2019 Fiscal Year Annual Research Report
HMGB1致死性画分を標的とした新規敗血症治療戦略の構築
Project/Area Number |
18H02904
|
Research Institution | Kagoshima University |
Principal Investigator |
伊藤 隆史 鹿児島大学, 医歯学総合研究科, 講師 (20381171)
|
Co-Investigator(Kenkyū-buntansha) |
丸山 征郎 鹿児島大学, 医歯学総合研究科, 特任教授 (20082282)
垣花 泰之 鹿児島大学, 医歯学域医学系, 教授 (20264426)
|
Project Period (FY) |
2018-04-01 – 2021-03-31
|
Keywords | 敗血症 / メディエーター / 抗体 / HMGB1 / DAMPs |
Outline of Annual Research Achievements |
敗血症病態において、細胞外に放出された核内タンパク質 high mobility group box 1 (HMGB1) は、遠隔臓器障害を引き起こす「致死性因子」として作用する。その一方で、HMGB1 には組織修復を促す「生体防御因子」としての側面もあるため、HMGB1 をひとくくりに捉えても、鋭敏な予後予測因子、理想的な治療標的分子とはなりえなかった。その後の研究で、HMGB1 にはサブタイプがあり、組織修復を促すものと、全身性炎症を惹起して遠隔臓器障害を引き起こすものとでは、異なる構造を取っていることが明らかになった。本研究の目的は、HMGB1 を認識する抗体の中からサブタイプ特異的抗体を選別することで、より生命予後を反映しうる新規検査法の開発につなげるとともに、より救命効果が期待できる新規治療戦略の構築につなげることである。初年度には、1000を超える抗 HMGB1 抗体候補の中から特定の HMGB1 サブタイプを選択的に認識する抗体をスクリーニングし、機能解析に必要な量の抗体を確保することに成功した。二年目には、これらの候補抗体のHMGB1サブタイプに対する特異性や、救命効果、新規検査法としての応用可能性を検討した。部分酸化型HMGB1への選択性が高い抗体をその第一候補として動物実験を実施した結果、従来の抗HMGB1抗体と比較して優位な救命効果を発揮するには至らなかった。また、新規検査法に応用するだけの反応性と特異性を示すには至らなかった。次に、HMGB1の特定の配列にのみ特異的に反応する抗体を第二候補として検討した結果、予備検討において、従来の抗HMGB1抗体よりも救命効果に優れる傾向を示した。

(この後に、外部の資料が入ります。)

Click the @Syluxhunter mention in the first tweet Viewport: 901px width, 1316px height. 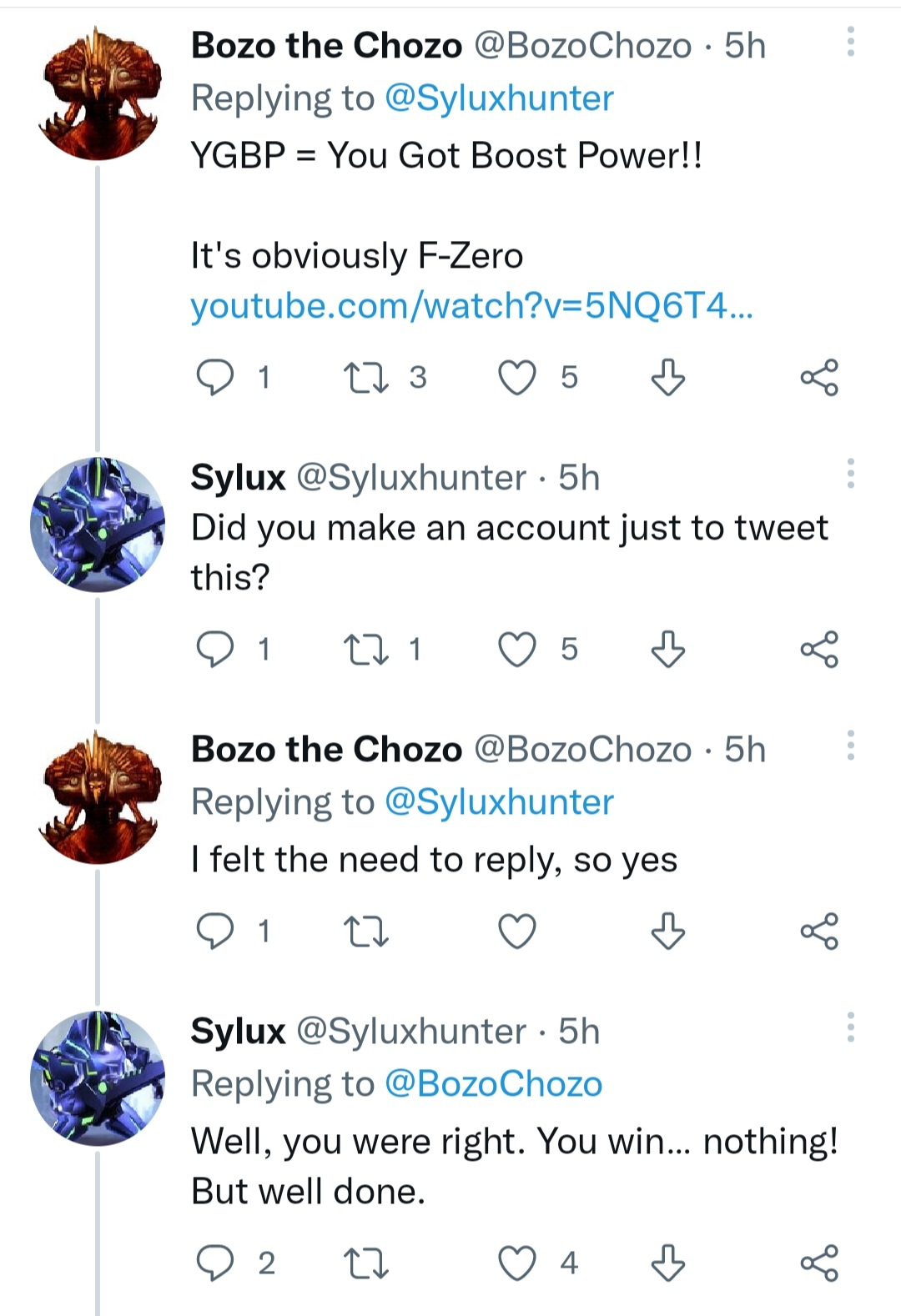pos(499,98)
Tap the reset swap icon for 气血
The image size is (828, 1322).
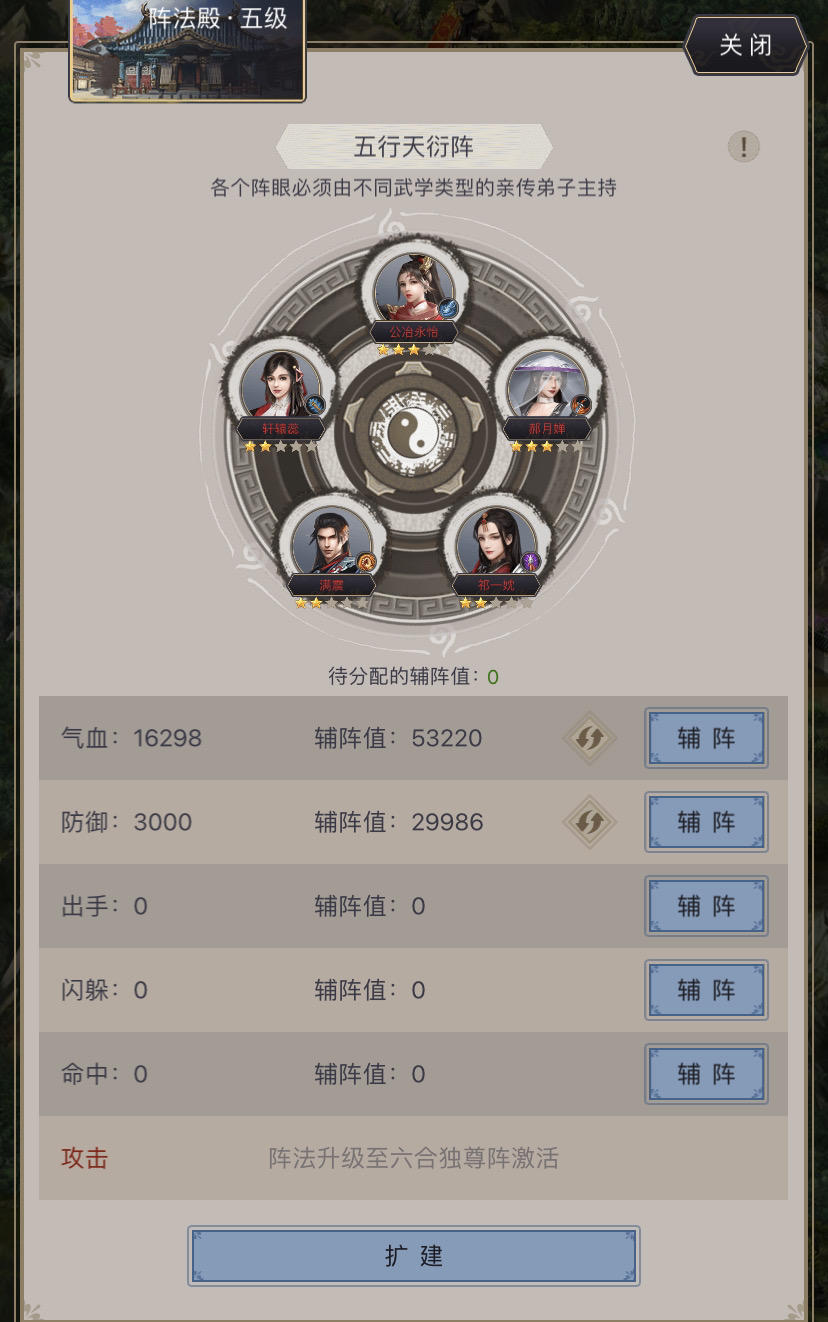(x=590, y=738)
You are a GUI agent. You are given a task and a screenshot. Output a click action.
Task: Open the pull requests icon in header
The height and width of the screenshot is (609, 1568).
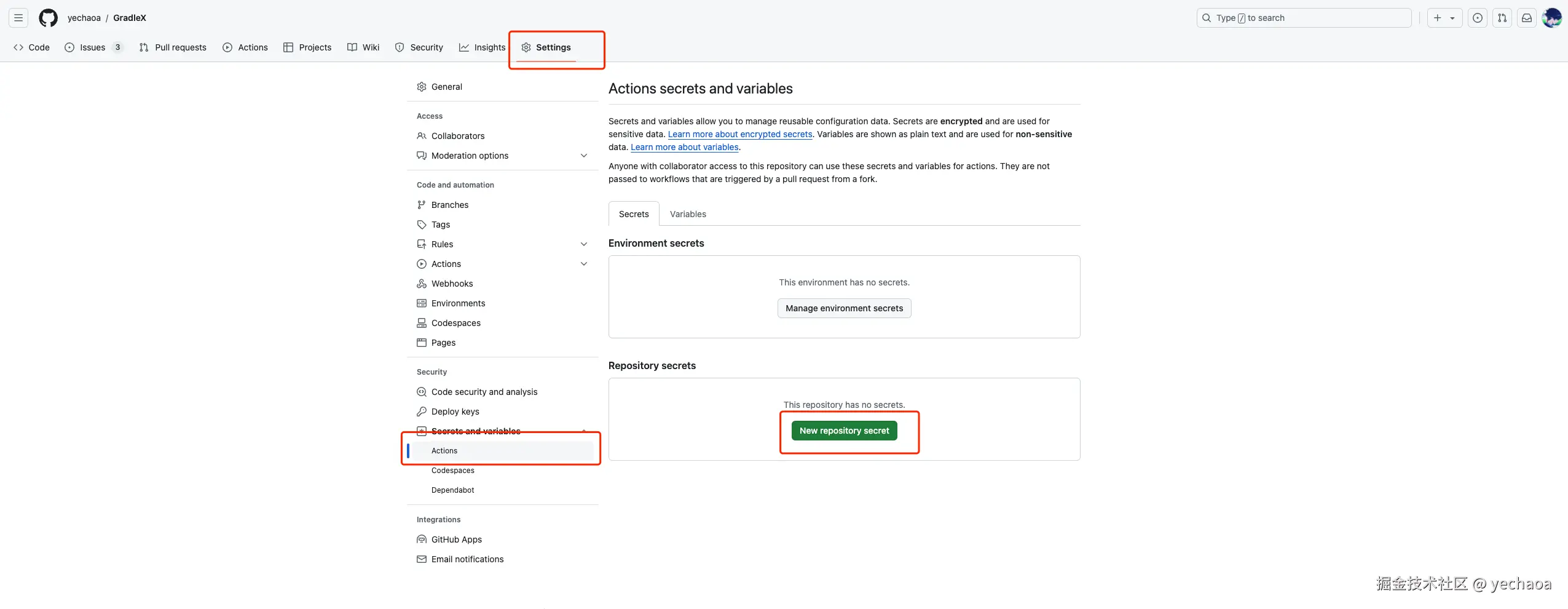pos(1502,18)
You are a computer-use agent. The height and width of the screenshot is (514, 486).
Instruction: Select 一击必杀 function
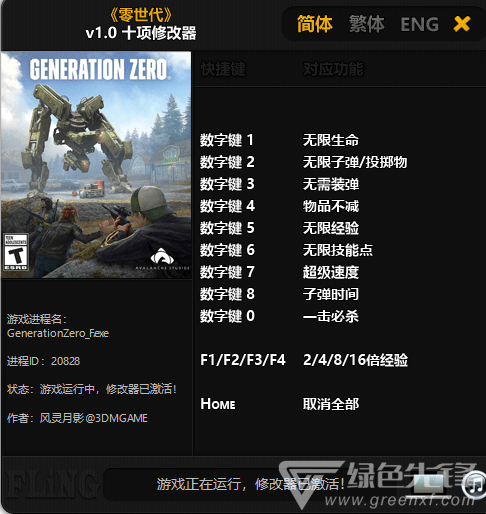pyautogui.click(x=331, y=316)
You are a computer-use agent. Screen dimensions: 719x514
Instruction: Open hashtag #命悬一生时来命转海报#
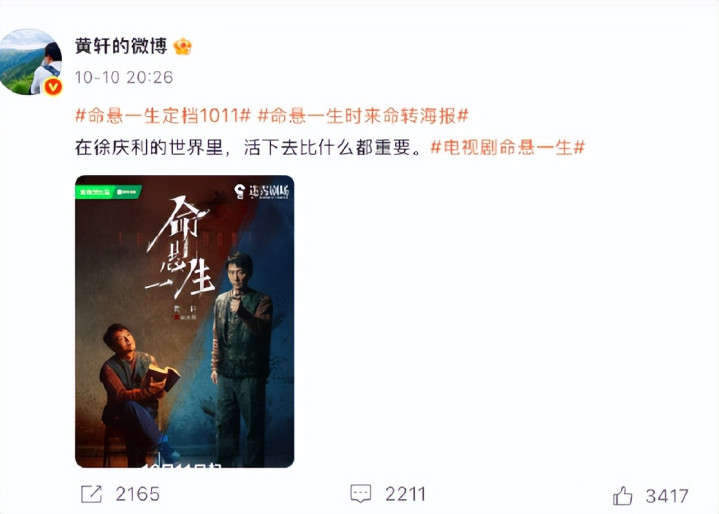363,116
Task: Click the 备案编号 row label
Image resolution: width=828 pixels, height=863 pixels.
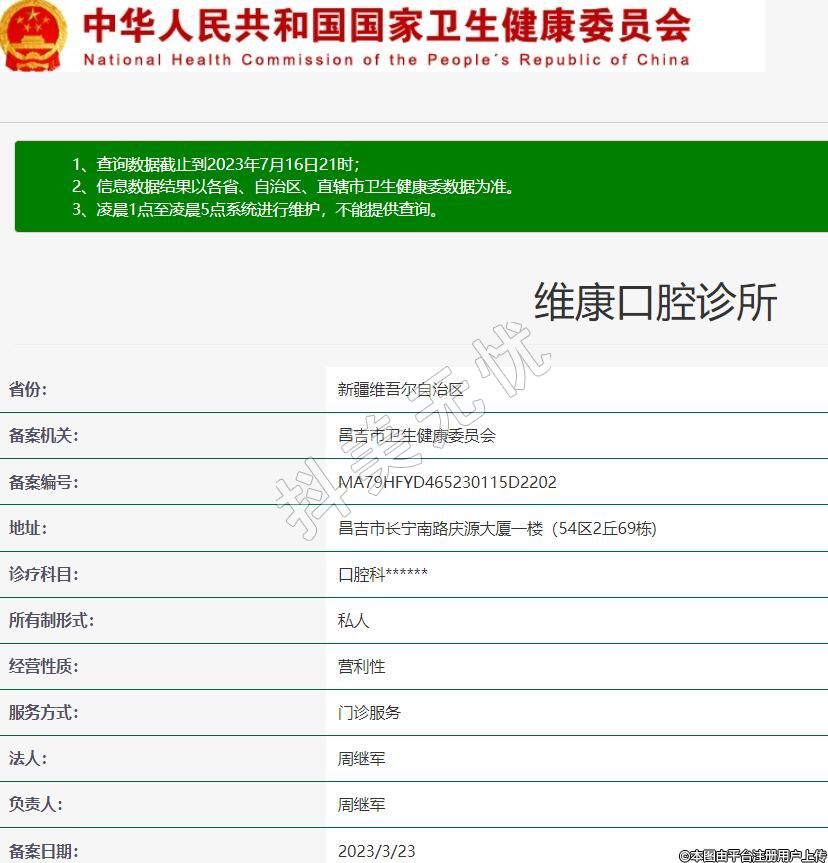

HMGB1の致死性に関連する抗体として、新規検査法の構築にも応用できると考えられ、この抗体の救命効果と新規検査法としての応用可能性を三年目に検証する予定である。
|
Current Status of Research Progress |
Current Status of Research Progress
2: Research has progressed on the whole more than it was originally planned.
Reason
初年度は、抗HMGB1抗体候補の中から特定のHMGB1サブタイプを選択的に認識する抗体をスクリーニングし、機能解析に必要な量の抗体を確保した。二年目となる本年度は、抗体の機能評価、特に、HMGB1サブタイプに対する特異性や、救命効果、新規検査法としての応用可能性を検討した。部分酸化型HMGB1への選択性が高い抗体をその第一候補として動物実験を実施した結果、従来の抗HMGB1抗体と比較して優位な救命効果を発揮するには至らなかった。また、新規検査法に応用するだけの反応性と特異性を示すには至らなかった。次に、HMGB1の特定の配列にのみ特異的に作用する抗体を第二候補として検討した結果、予備検討において、従来の抗HMGB1抗体よりも救命効果に優れる傾向を示した。HMGB1の致死性に関連する抗体として、新規検査法の構築にも応用できると考えられ、この抗体の救命効果と新規検査法としての応用可能性を来年度に検証していく。
|
Strategy for Future Research Activity |
二年目に実施した予備検討において、HMGB1の特定の配列にのみ特異的に作用する抗体は、従来の抗HMGB1抗体よりも救命効果に優れる傾向を示し、新規検査法の構築にも応用できると考えられた。三年目となる最終年度においては、この候補抗体の救命効果を敗血症モデルマウスを用いて検証するとともに、新規検査法の構築に向けての基礎データを積み重ねる。また、臨床研究として、敗血症患者の血漿検体の解析も同時に進めていく。